In my former entry, I briefly mentioned many facets of life as an "heiress" of Filipino-Chinese ministry. Yet there is one facet that often encompasses the rest.
I know I am blessed, and I often use this blog to remind myself of that fact. I am privileged to receive the training, the love, the direction, and the provision that came with my position. However, there is one problem. The problem with being treated like "Princess Wenslyn," is that I often fool myself into believing that I really am royalty.
Of the several hundreds people I know, 95 percent do not have consistent contact with me outside of churches or religious organizations. Therefore, these are people who see my angelic side, and that side only. How hard is it to be kind at church? It is relatively easy, and people are usually amicable at church.
What I hear 95 percent of the time, therefore, are praises.
It really gets to the head.
It is usually unnoticeable to the common observer, but even in ministry, there is popularity. When I search my motives for ministry, I often have to confront the ugly polutant of church popularity in my heart. I want to be people's favorite translator, pianist, assistant, BS leader, and the like. It makes me glad to hear people calling my name, asking for my attention.
It really gets to the mind.
Then interpersonally, it gets uglier. When a person thinks of herself as a princess, how would she treat her friends? I know my true self is a pain to be with, and only a few, if any, know those true colors. A princess thinks she deserves admiration from her peers, a princess thinks she is to be ranked as "better" than others her age, a princess believes her charm would enchant any guy, a princess believes she deserves more praises, more attention, more gifts, more friends, more admirers, more esteem than others....as if she had earned any of that at all. A princess believes she is more important than everyone else.

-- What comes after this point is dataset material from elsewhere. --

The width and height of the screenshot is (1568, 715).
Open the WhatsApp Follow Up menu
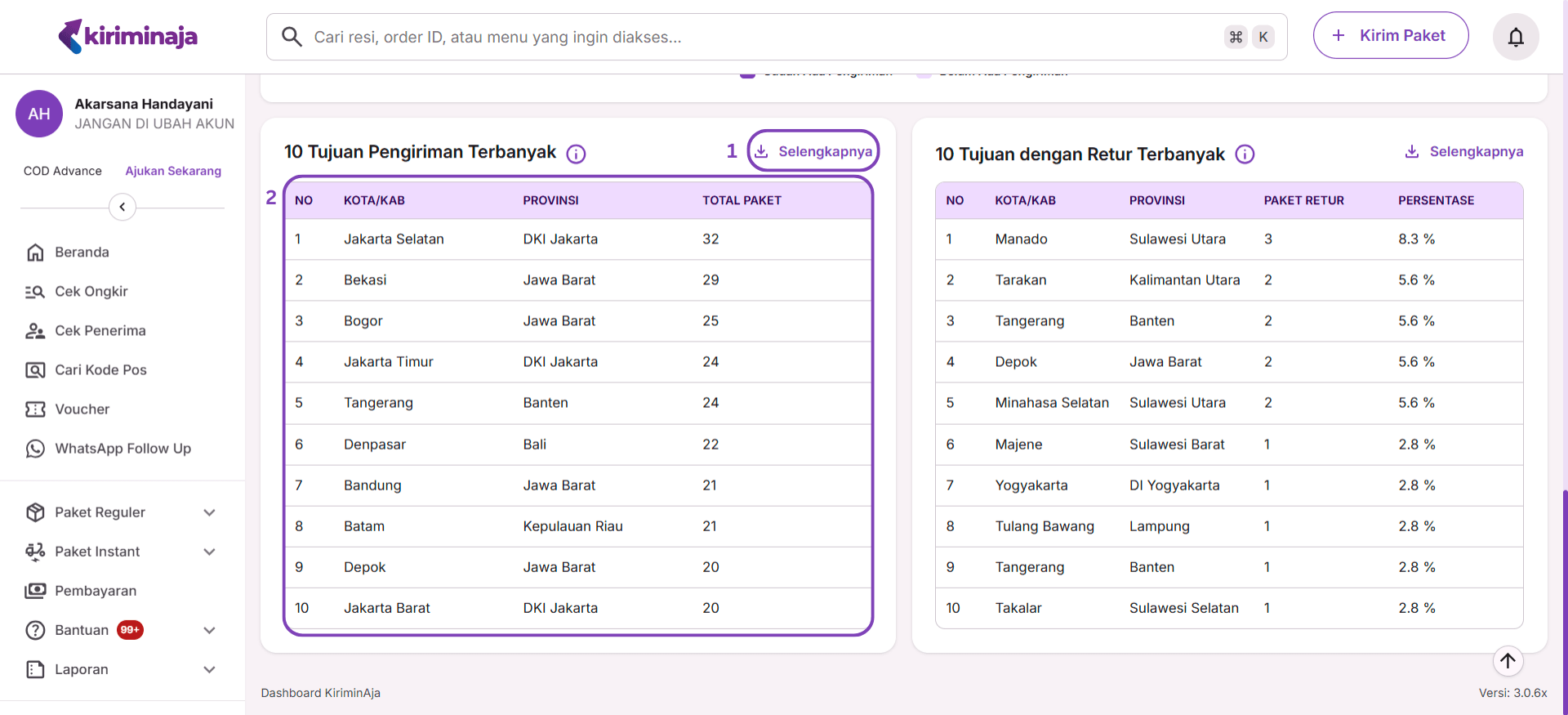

It really gets to the heart. Or no, it really is from the heart.
Recently, God has been showing me the imperfections of Christian leaders, be they my seniors or my peers. That includes, of course, myself. And as I survey the different cases, I find the one common pitfall--pride.

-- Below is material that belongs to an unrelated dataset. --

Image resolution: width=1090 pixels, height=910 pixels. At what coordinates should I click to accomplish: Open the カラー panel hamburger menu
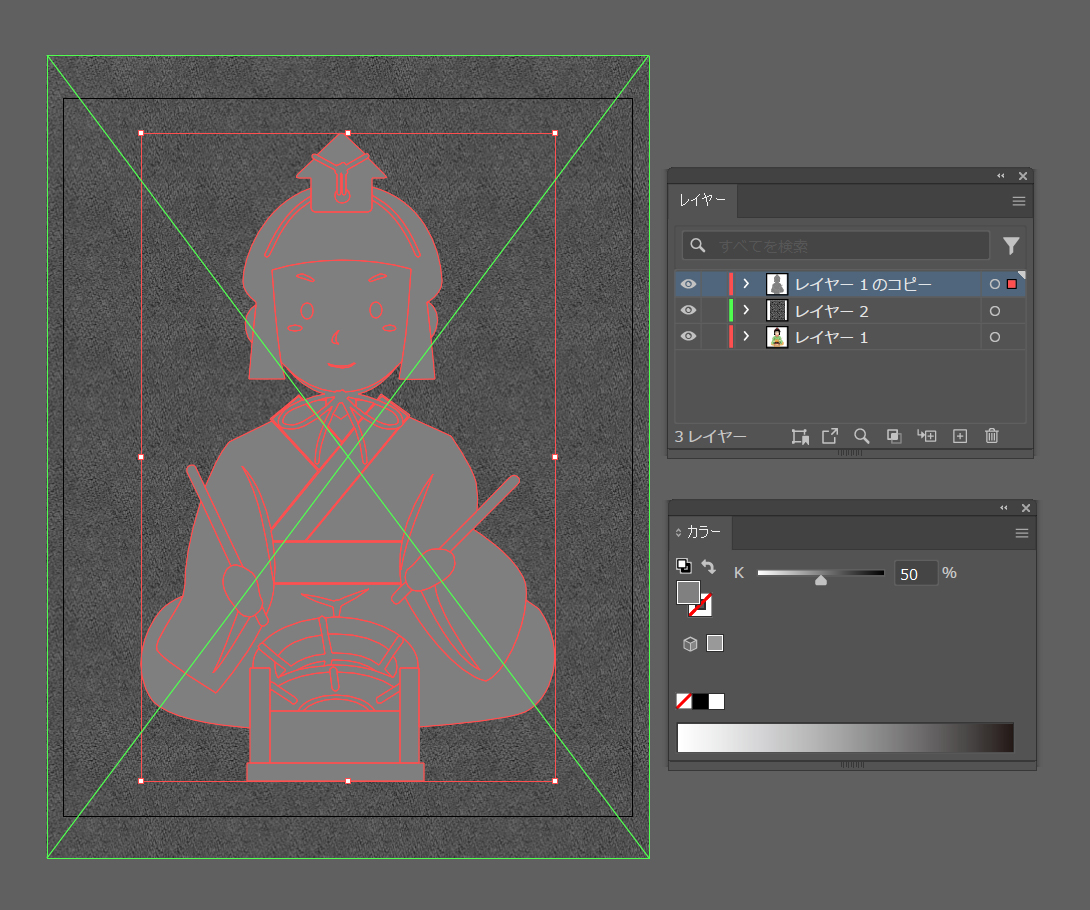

In my case, pride is what fools me into believing I am better than others. Perhaps I may be blessed uniquely. Perhaps I do have certain skills or knowledge that are unusual for my age. Yet those do not make me deserve anything more. In the kingdom of God, a princess is a servant, and His kingdom comes first.
It is a hard truth to chew, and even harder to apply. Yet I know most of my struggles can be lessened in intensity, if I were only willing to listen to God in this one.
I am and I am not "Princess Wenslyn." I am a princess in that I have a portion in my Father's kingdom, but I am not a princess in everything else. I must not dwell upon the praises, I must not "serve" in order to win people's favor, and I must never contend that I deserve more esteem or more care than others do. Then most of all, I must let those principles reign in my heart, beyond pretentious rules of etiquette.
If only I would listen to this lesson, life would be easier. Father, let me learn.